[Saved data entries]
___

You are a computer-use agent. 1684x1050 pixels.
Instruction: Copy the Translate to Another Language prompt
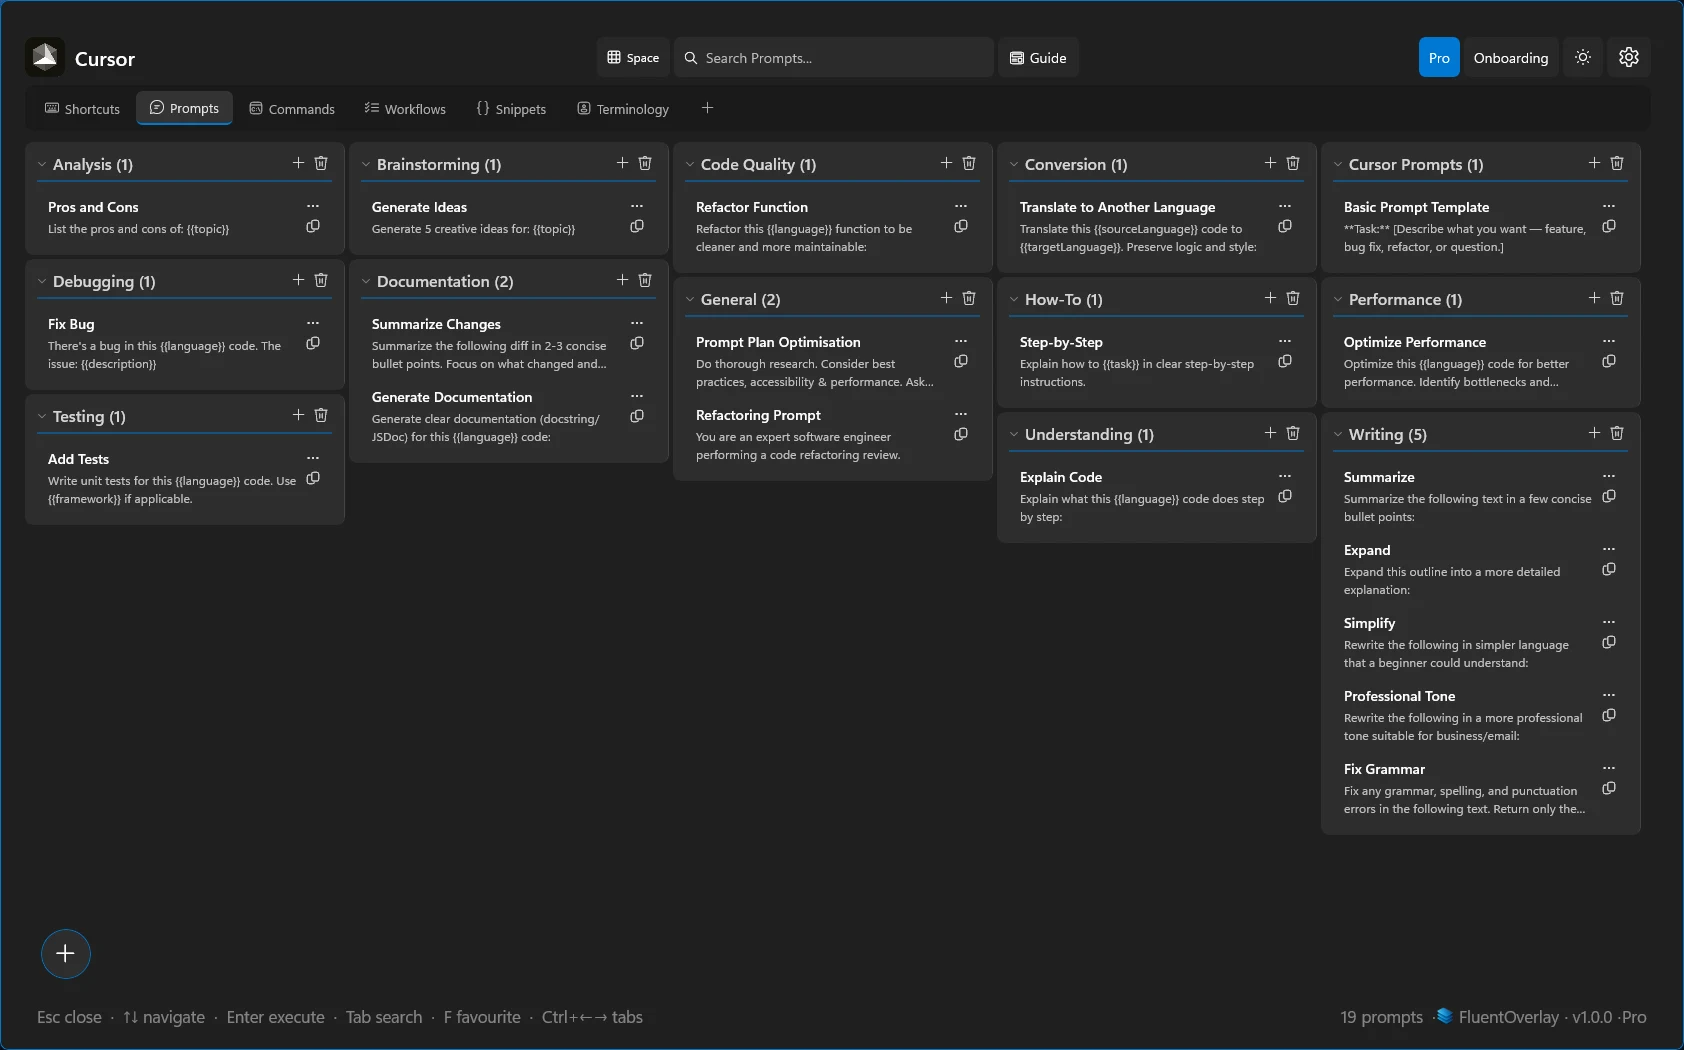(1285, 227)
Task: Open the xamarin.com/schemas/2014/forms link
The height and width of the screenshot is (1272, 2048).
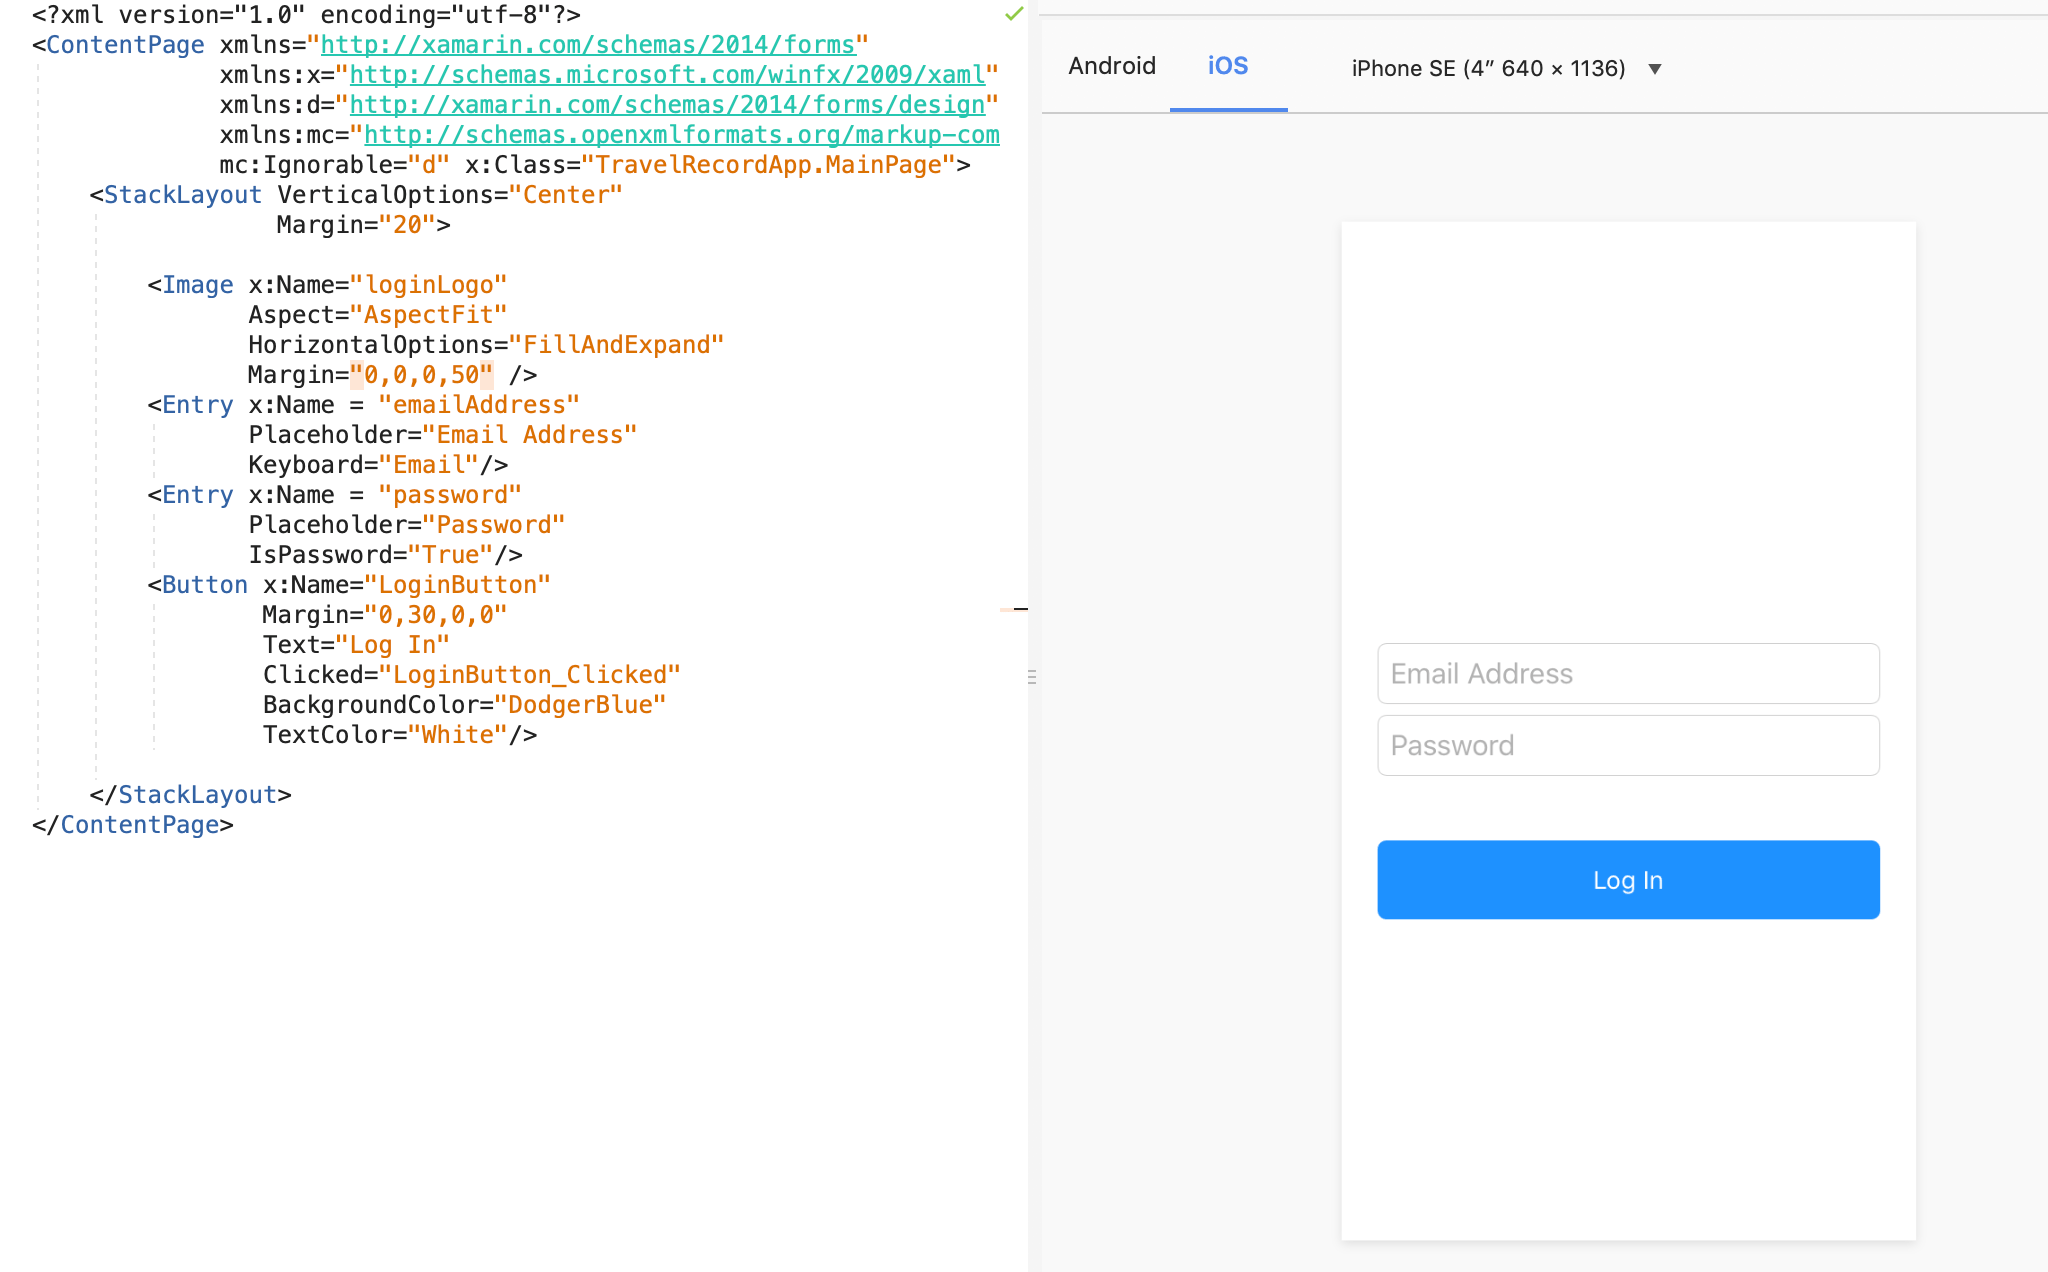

___

### Work item
Apart from the pictures, every record must be set down exactly.

### Output of the task
You are a computer-use agent. 1684x1050 pixels.
Instruction: Copy the Translate to Another Language prompt
(1285, 227)
Task: Open the xamarin.com/schemas/2014/forms link
The height and width of the screenshot is (1272, 2048).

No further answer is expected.